▸ TASK
Exact repetition of the whole listing is what this exercise asks for.

▸ EXERCISE DATA
■ ■ ■

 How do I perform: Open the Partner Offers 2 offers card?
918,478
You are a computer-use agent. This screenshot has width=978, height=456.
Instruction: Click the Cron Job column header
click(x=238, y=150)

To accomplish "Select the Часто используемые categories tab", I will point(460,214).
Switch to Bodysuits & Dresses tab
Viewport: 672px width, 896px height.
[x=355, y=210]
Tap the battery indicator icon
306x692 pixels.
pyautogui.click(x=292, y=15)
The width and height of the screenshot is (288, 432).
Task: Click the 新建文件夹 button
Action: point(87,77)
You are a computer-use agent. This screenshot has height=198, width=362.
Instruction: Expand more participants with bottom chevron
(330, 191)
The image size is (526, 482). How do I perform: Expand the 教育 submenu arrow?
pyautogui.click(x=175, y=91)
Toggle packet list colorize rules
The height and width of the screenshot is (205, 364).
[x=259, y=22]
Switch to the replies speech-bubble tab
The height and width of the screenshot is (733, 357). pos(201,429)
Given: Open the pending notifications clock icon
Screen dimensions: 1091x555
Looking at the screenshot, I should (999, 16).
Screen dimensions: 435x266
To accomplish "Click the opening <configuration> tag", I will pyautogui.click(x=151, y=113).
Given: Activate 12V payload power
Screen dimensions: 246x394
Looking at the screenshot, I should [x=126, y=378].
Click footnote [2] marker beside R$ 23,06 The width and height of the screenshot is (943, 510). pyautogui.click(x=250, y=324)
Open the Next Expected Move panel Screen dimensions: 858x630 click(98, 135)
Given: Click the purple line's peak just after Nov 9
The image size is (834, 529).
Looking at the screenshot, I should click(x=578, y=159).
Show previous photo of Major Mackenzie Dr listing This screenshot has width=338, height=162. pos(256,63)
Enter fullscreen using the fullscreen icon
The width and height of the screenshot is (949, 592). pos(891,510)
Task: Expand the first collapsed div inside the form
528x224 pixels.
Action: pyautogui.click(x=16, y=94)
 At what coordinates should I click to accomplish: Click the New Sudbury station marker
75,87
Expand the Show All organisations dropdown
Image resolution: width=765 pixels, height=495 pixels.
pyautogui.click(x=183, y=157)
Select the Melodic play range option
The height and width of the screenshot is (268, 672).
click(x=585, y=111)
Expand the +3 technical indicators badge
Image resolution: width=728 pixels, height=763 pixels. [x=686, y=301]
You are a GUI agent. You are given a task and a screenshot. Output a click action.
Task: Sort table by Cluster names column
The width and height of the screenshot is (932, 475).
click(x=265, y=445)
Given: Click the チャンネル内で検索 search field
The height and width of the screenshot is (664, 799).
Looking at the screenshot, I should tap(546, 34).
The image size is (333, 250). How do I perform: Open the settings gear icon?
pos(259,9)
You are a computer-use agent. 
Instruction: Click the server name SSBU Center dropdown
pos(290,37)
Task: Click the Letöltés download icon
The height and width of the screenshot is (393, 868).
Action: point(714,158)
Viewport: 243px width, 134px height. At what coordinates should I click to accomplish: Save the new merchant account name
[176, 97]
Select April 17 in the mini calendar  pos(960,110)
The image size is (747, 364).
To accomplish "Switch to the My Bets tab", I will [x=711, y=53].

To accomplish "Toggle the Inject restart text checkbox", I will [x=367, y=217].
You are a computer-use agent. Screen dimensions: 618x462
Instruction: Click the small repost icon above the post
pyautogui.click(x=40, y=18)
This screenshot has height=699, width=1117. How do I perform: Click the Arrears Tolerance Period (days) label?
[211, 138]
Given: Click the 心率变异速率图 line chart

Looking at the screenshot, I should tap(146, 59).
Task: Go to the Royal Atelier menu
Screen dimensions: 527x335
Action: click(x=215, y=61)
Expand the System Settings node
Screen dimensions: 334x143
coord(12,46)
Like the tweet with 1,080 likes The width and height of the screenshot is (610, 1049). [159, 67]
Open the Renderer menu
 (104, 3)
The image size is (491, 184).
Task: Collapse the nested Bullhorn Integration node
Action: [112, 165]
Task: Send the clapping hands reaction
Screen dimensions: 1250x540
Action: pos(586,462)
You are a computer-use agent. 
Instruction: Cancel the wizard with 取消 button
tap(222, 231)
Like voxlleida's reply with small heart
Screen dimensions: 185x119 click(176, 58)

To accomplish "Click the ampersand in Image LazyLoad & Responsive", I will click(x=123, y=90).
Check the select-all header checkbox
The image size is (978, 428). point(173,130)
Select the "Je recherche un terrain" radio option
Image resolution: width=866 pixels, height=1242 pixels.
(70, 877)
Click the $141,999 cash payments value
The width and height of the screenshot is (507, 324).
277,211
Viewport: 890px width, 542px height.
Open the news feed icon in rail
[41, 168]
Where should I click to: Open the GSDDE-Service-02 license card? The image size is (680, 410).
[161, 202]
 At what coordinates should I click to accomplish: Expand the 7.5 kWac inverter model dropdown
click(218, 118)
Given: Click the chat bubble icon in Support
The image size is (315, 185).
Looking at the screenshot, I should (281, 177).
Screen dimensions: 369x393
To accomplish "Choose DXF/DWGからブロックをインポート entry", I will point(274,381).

■ ■ ■

▸ WRITTEN RESPONSE
 How do I perform: Open the Partner Offers 2 offers card?
918,478
You are a computer-use agent. This screenshot has width=978, height=456.
Instruction: Click the Cron Job column header
click(x=238, y=150)

To accomplish "Select the Часто используемые categories tab", I will point(460,214).
Switch to Bodysuits & Dresses tab
Viewport: 672px width, 896px height.
[x=355, y=210]
Tap the battery indicator icon
306x692 pixels.
pyautogui.click(x=292, y=15)
The width and height of the screenshot is (288, 432).
Task: Click the 新建文件夹 button
Action: point(87,77)
You are a computer-use agent. This screenshot has height=198, width=362.
Instruction: Expand more participants with bottom chevron
(330, 191)
The image size is (526, 482). How do I perform: Expand the 教育 submenu arrow?
pyautogui.click(x=175, y=91)
Toggle packet list colorize rules
The height and width of the screenshot is (205, 364).
[x=259, y=22]
Switch to the replies speech-bubble tab
The height and width of the screenshot is (733, 357). pos(201,429)
Given: Open the pending notifications clock icon
Screen dimensions: 1091x555
Looking at the screenshot, I should (999, 16).
Screen dimensions: 435x266
To accomplish "Click the opening <configuration> tag", I will pyautogui.click(x=151, y=113).
Given: Activate 12V payload power
Screen dimensions: 246x394
Looking at the screenshot, I should [x=126, y=378].
Click footnote [2] marker beside R$ 23,06 The width and height of the screenshot is (943, 510). pyautogui.click(x=250, y=324)
Open the Next Expected Move panel Screen dimensions: 858x630 click(98, 135)
Given: Click the purple line's peak just after Nov 9
The image size is (834, 529).
Looking at the screenshot, I should click(x=578, y=159).
Show previous photo of Major Mackenzie Dr listing This screenshot has width=338, height=162. pos(256,63)
Enter fullscreen using the fullscreen icon
The width and height of the screenshot is (949, 592). pos(891,510)
Task: Expand the first collapsed div inside the form
528x224 pixels.
Action: pyautogui.click(x=16, y=94)
 At what coordinates should I click to accomplish: Click the New Sudbury station marker
75,87
Expand the Show All organisations dropdown
Image resolution: width=765 pixels, height=495 pixels.
pyautogui.click(x=183, y=157)
Select the Melodic play range option
The height and width of the screenshot is (268, 672).
click(x=585, y=111)
Expand the +3 technical indicators badge
Image resolution: width=728 pixels, height=763 pixels. [x=686, y=301]
You are a GUI agent. You are given a task and a screenshot. Output a click action.
Task: Sort table by Cluster names column
The width and height of the screenshot is (932, 475).
click(x=265, y=445)
Given: Click the チャンネル内で検索 search field
The height and width of the screenshot is (664, 799).
Looking at the screenshot, I should tap(546, 34).
The image size is (333, 250). How do I perform: Open the settings gear icon?
pos(259,9)
You are a computer-use agent. 
Instruction: Click the server name SSBU Center dropdown
pos(290,37)
Task: Click the Letöltés download icon
The height and width of the screenshot is (393, 868).
Action: point(714,158)
Viewport: 243px width, 134px height. At what coordinates should I click to accomplish: Save the new merchant account name
[176, 97]
Select April 17 in the mini calendar  pos(960,110)
The image size is (747, 364).
To accomplish "Switch to the My Bets tab", I will [x=711, y=53].

To accomplish "Toggle the Inject restart text checkbox", I will [x=367, y=217].
You are a computer-use agent. Screen dimensions: 618x462
Instruction: Click the small repost icon above the post
pyautogui.click(x=40, y=18)
This screenshot has height=699, width=1117. How do I perform: Click the Arrears Tolerance Period (days) label?
[211, 138]
Given: Click the 心率变异速率图 line chart

Looking at the screenshot, I should tap(146, 59).
Task: Go to the Royal Atelier menu
Screen dimensions: 527x335
Action: click(x=215, y=61)
Expand the System Settings node
Screen dimensions: 334x143
coord(12,46)
Like the tweet with 1,080 likes The width and height of the screenshot is (610, 1049). [159, 67]
Open the Renderer menu
 (104, 3)
The image size is (491, 184).
Task: Collapse the nested Bullhorn Integration node
Action: [112, 165]
Task: Send the clapping hands reaction
Screen dimensions: 1250x540
Action: pos(586,462)
You are a computer-use agent. 
Instruction: Cancel the wizard with 取消 button
tap(222, 231)
Like voxlleida's reply with small heart
Screen dimensions: 185x119 click(176, 58)

To accomplish "Click the ampersand in Image LazyLoad & Responsive", I will click(x=123, y=90).
Check the select-all header checkbox
The image size is (978, 428). point(173,130)
Select the "Je recherche un terrain" radio option
Image resolution: width=866 pixels, height=1242 pixels.
(70, 877)
Click the $141,999 cash payments value
The width and height of the screenshot is (507, 324).
277,211
Viewport: 890px width, 542px height.
Open the news feed icon in rail
[41, 168]
Where should I click to: Open the GSDDE-Service-02 license card? The image size is (680, 410).
[161, 202]
 At what coordinates should I click to accomplish: Expand the 7.5 kWac inverter model dropdown
click(218, 118)
Given: Click the chat bubble icon in Support
The image size is (315, 185).
Looking at the screenshot, I should (281, 177).
Screen dimensions: 369x393
To accomplish "Choose DXF/DWGからブロックをインポート entry", I will point(274,381).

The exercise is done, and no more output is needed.